__What you are asked to do__
Give back the full listing as written. No pictures go with it.

__Task input__
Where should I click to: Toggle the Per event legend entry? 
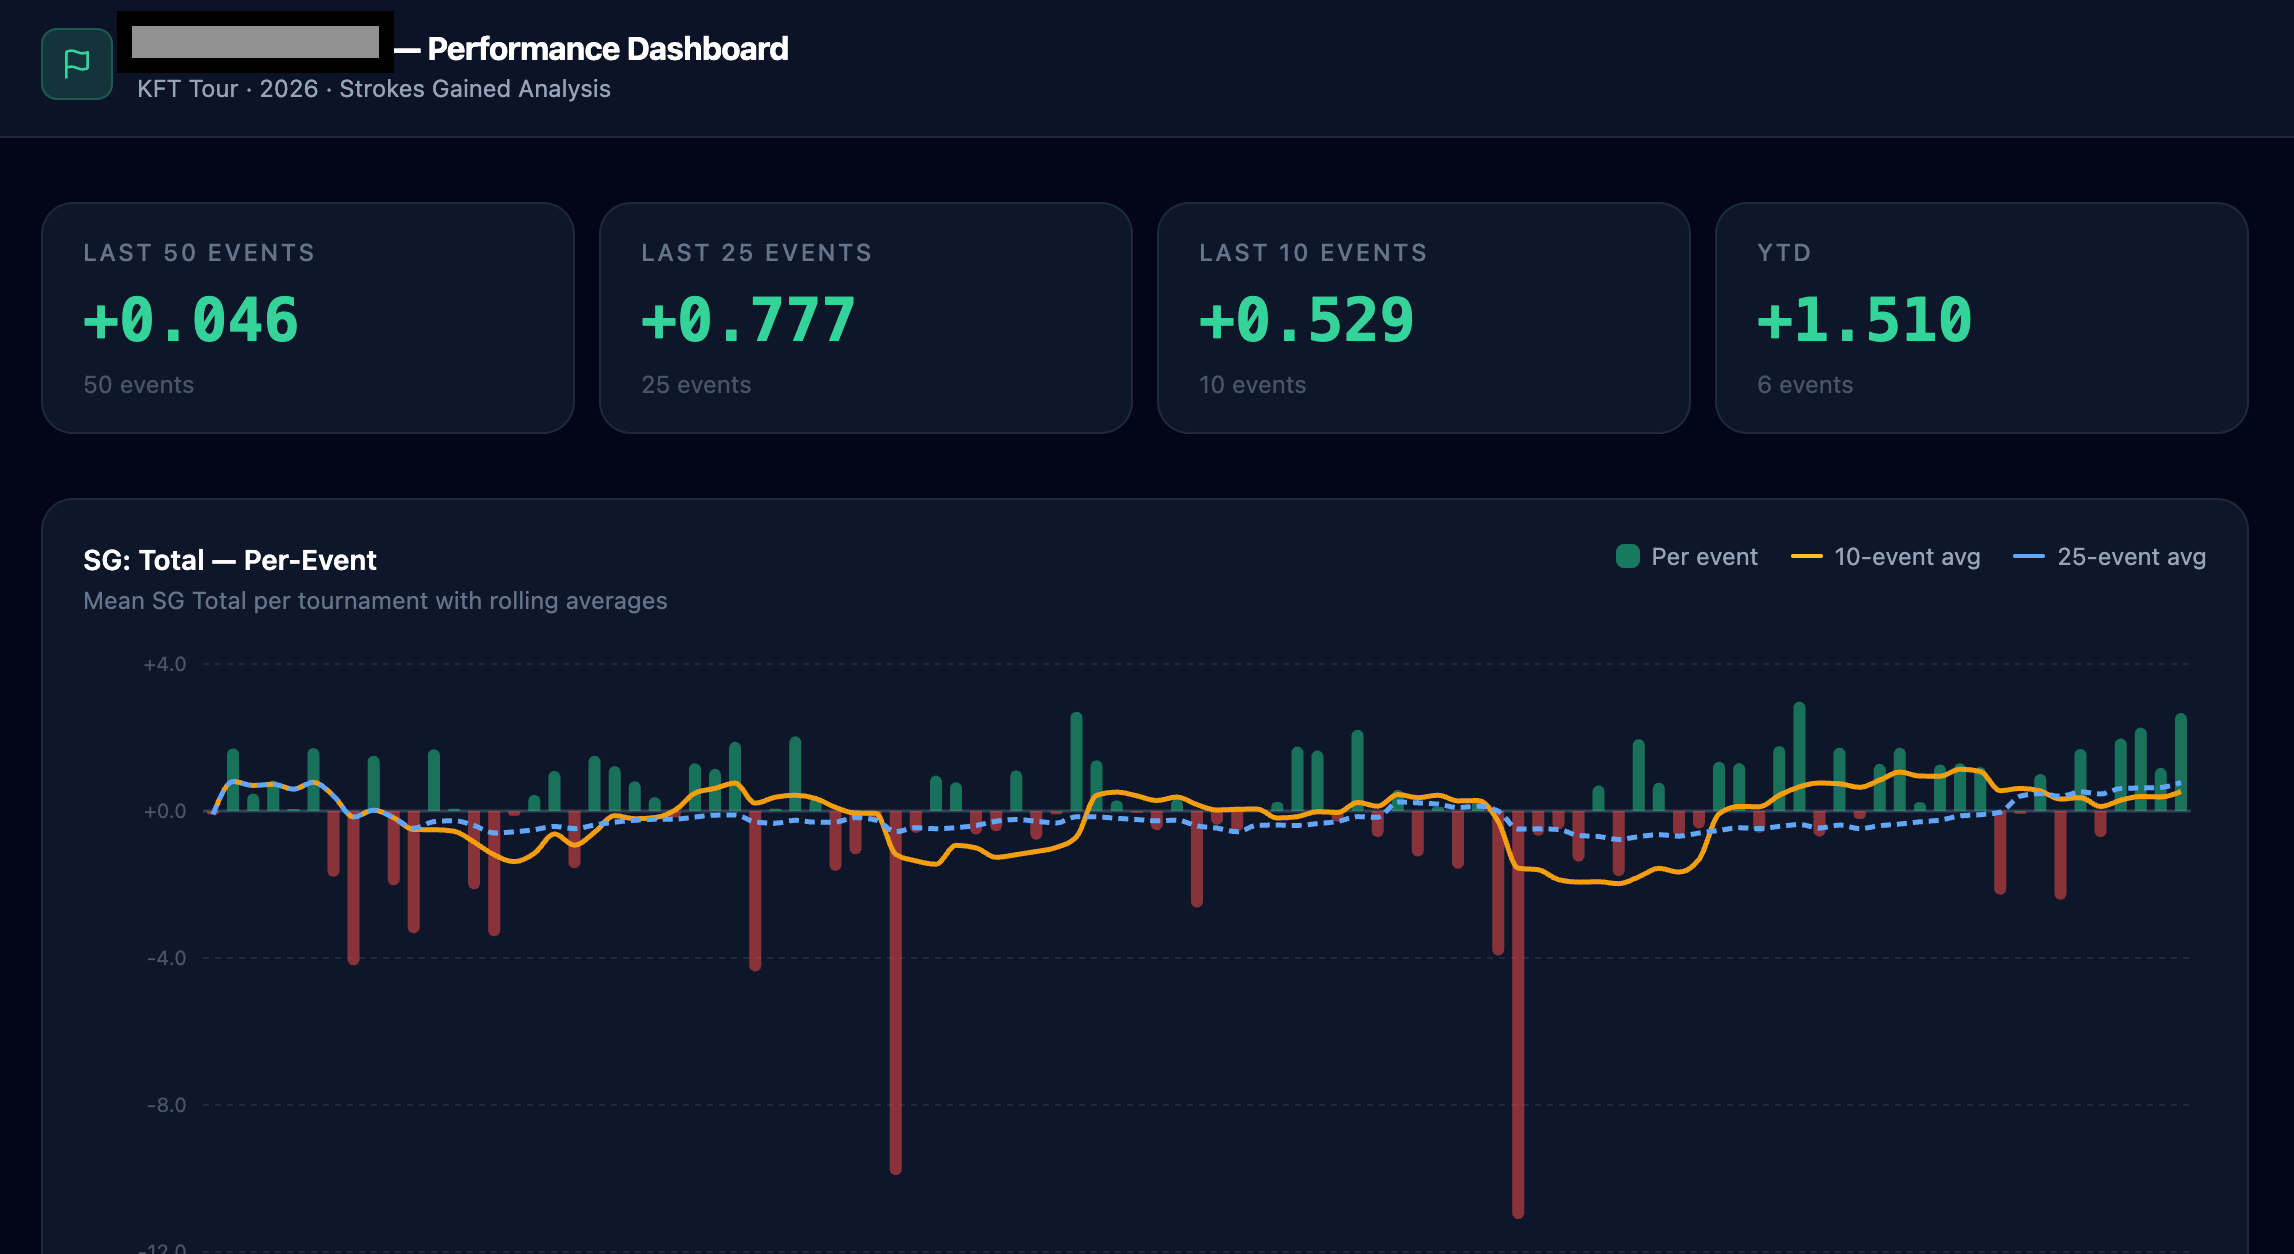coord(1703,557)
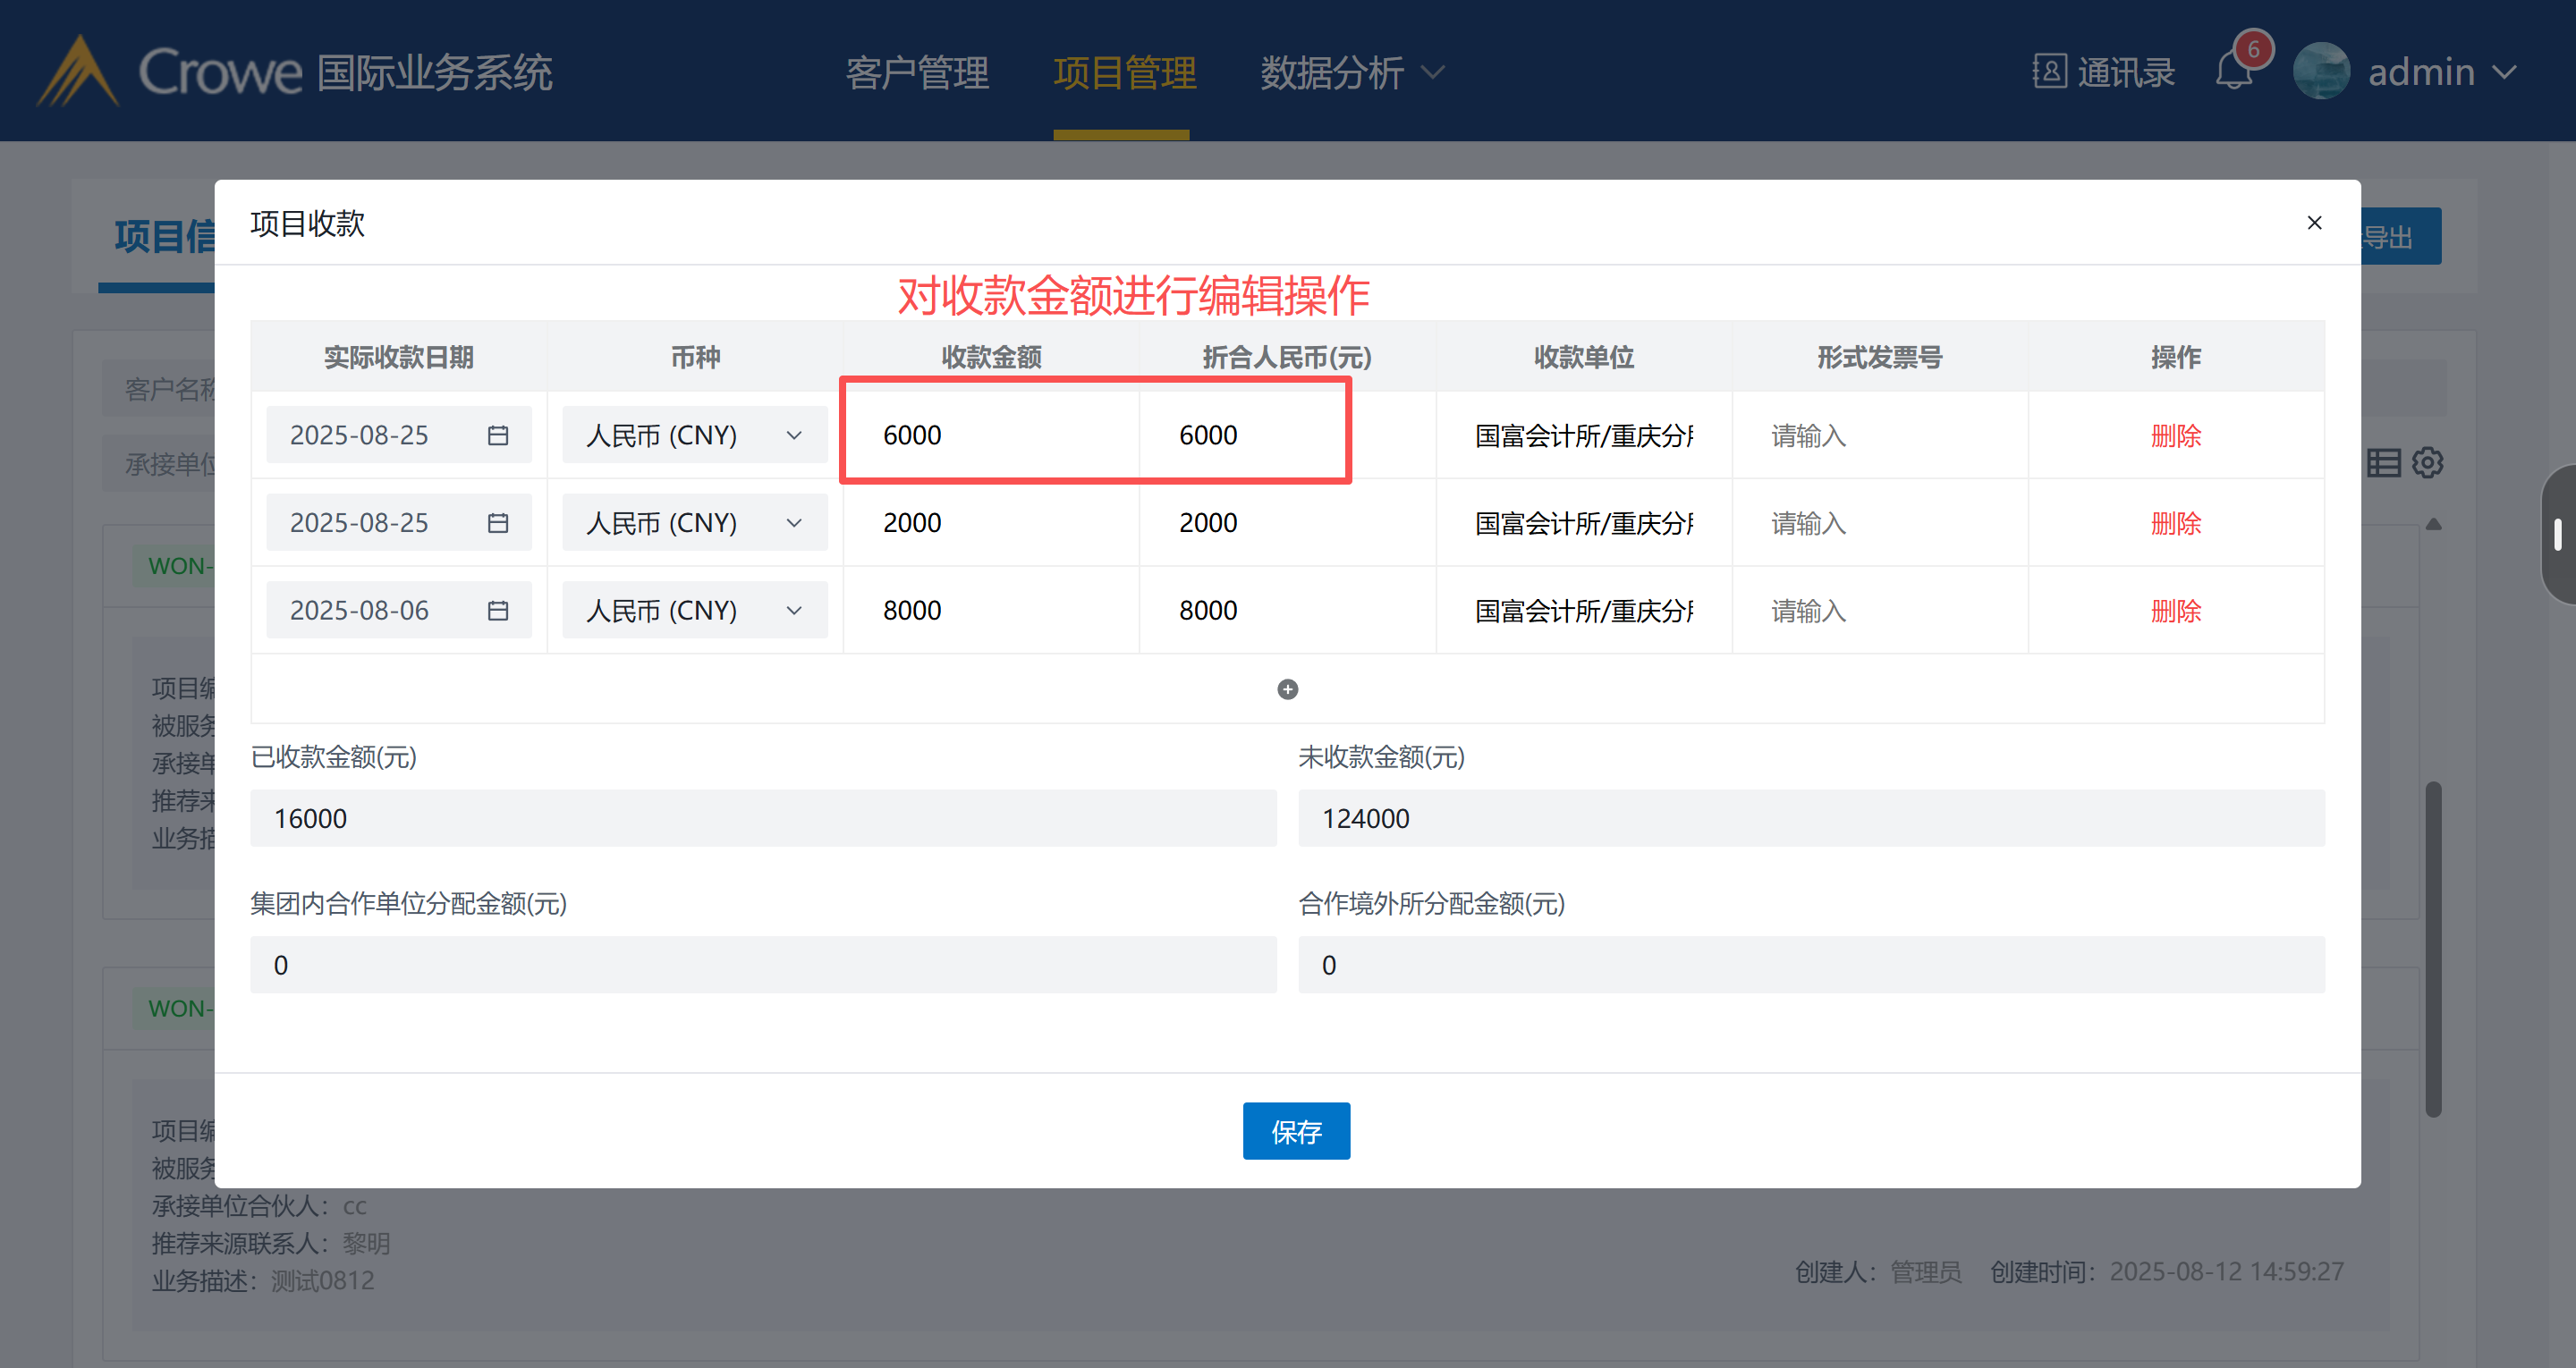Close the 项目收款 dialog
The height and width of the screenshot is (1368, 2576).
tap(2314, 223)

__Exercise output__
Where should I click to: Toggle the Per event legend entry? 
coord(1703,557)
Close the 项目收款 dialog
The height and width of the screenshot is (1368, 2576).
tap(2314, 223)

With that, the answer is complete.